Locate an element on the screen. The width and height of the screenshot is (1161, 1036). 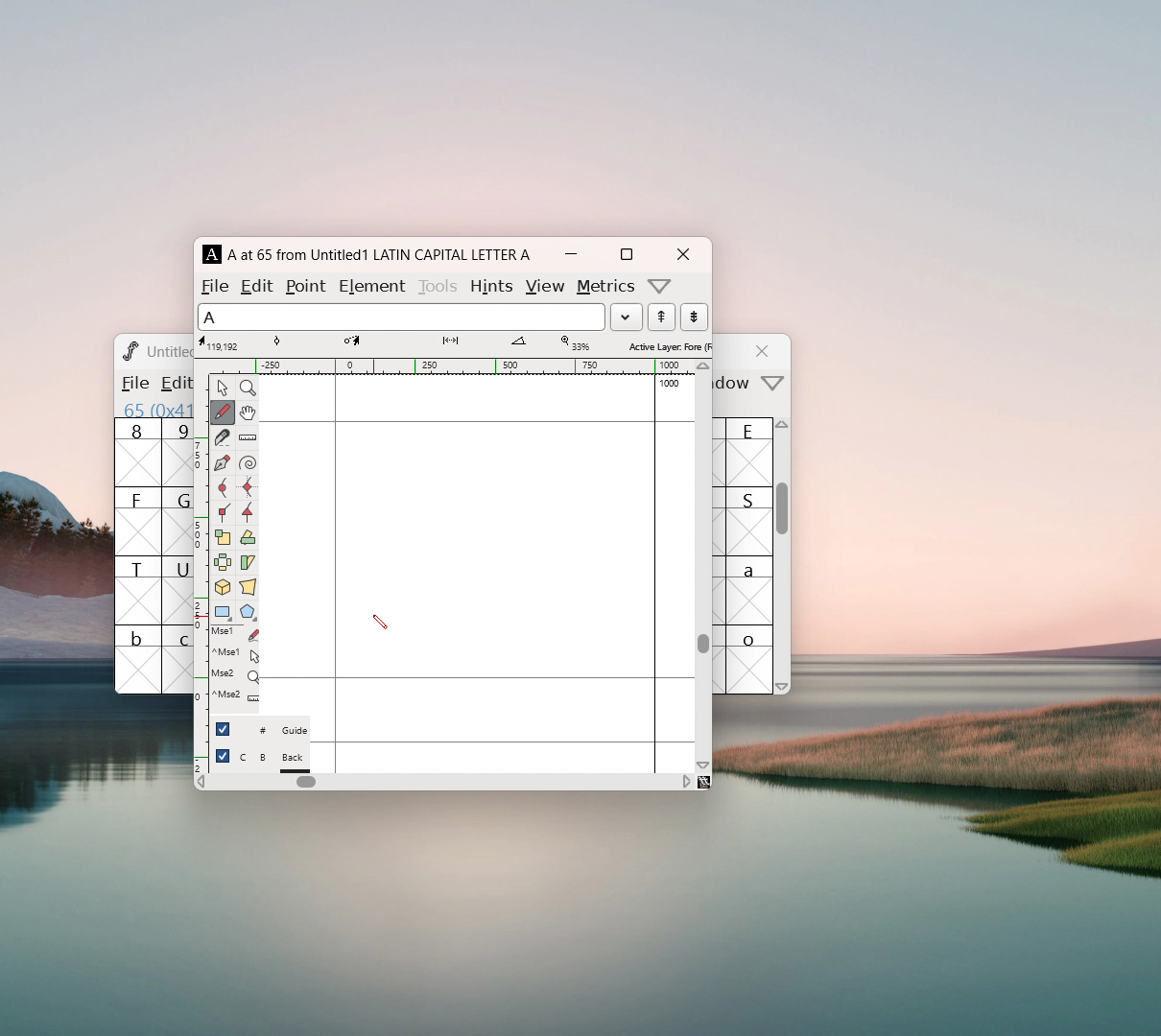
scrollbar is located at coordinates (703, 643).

# # # #

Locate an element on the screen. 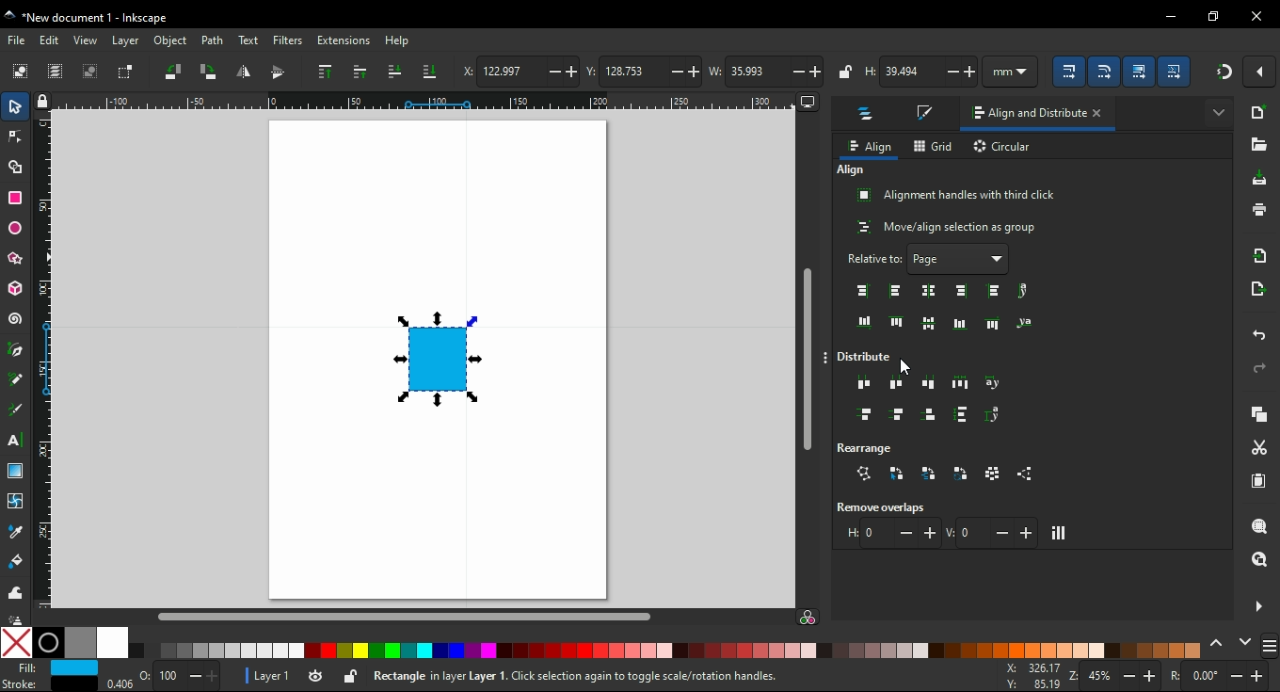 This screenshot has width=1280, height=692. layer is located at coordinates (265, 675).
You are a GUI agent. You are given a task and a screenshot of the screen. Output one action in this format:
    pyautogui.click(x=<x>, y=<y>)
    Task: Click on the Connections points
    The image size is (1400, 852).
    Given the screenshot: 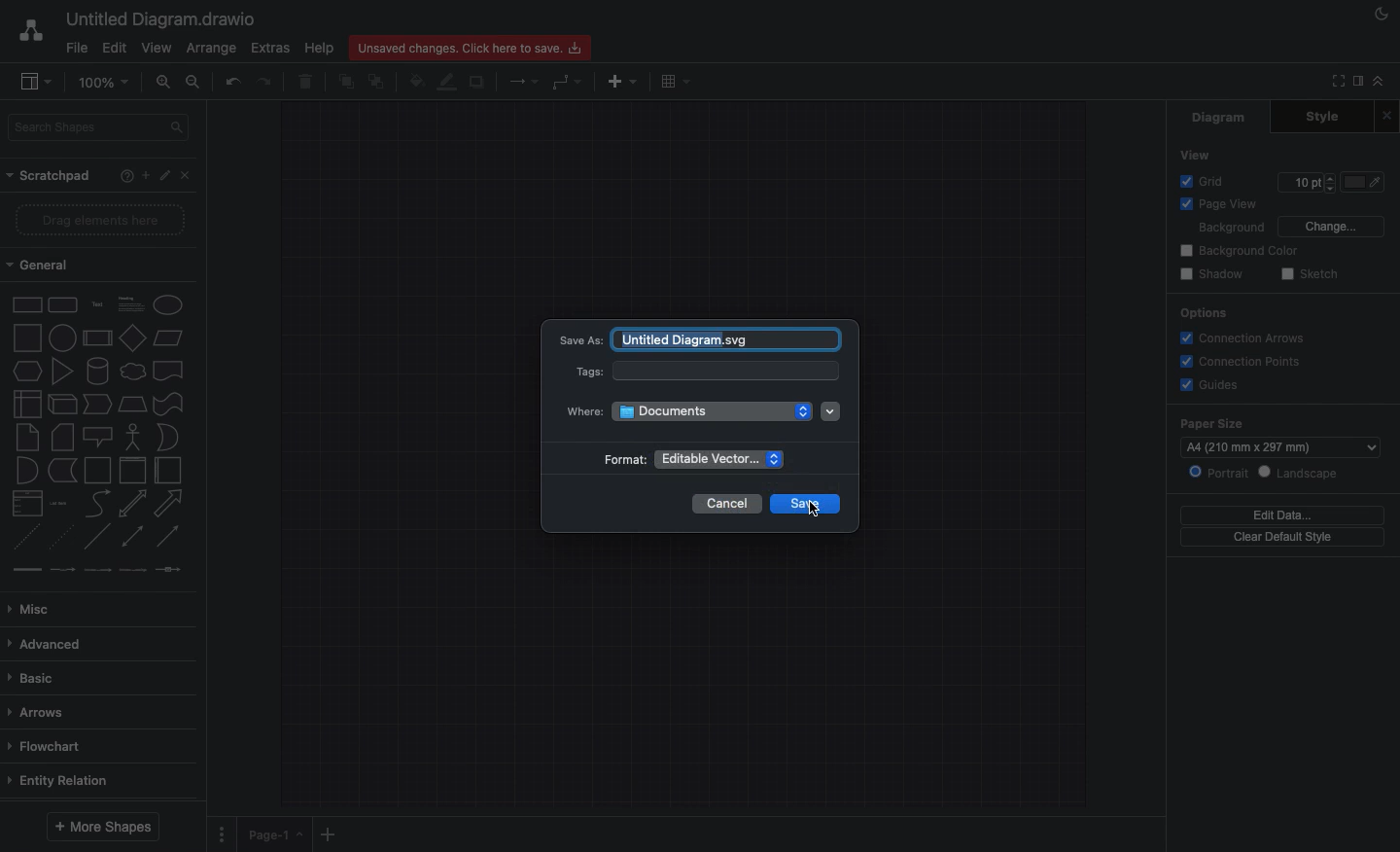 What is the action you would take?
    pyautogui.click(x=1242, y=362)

# # # #

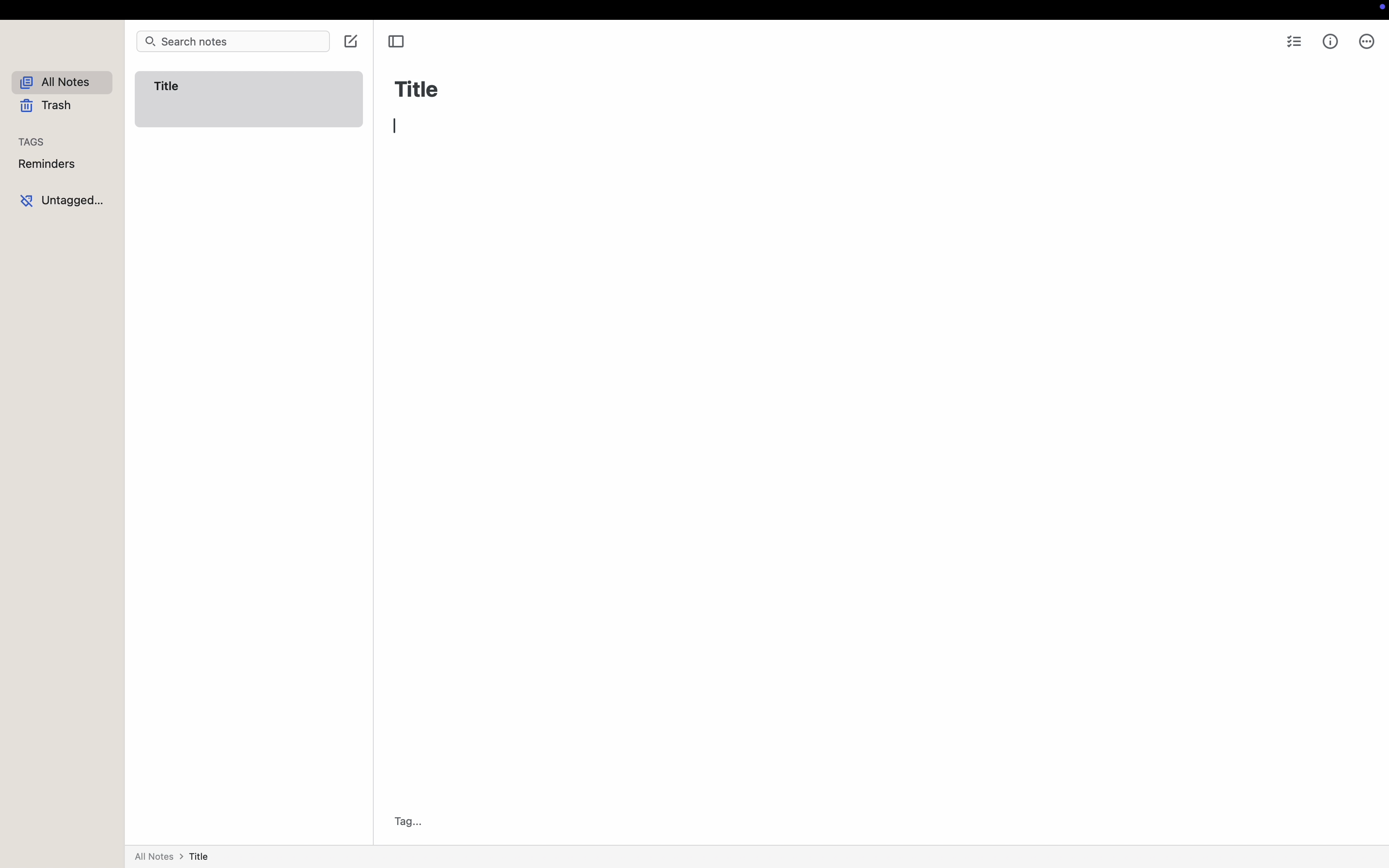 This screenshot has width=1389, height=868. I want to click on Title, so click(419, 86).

# # # #

◆ **SHORT PROBLEM**
Duplicate the lines from the line with "Locate an element on the screen. The" to the line with "scrollbar is located", including both, and leave the pictures out of your answer.

◆ **TASK SOLUTION**
Locate an element on the screen. The width and height of the screenshot is (1161, 1036). 
scrollbar is located at coordinates (703, 643).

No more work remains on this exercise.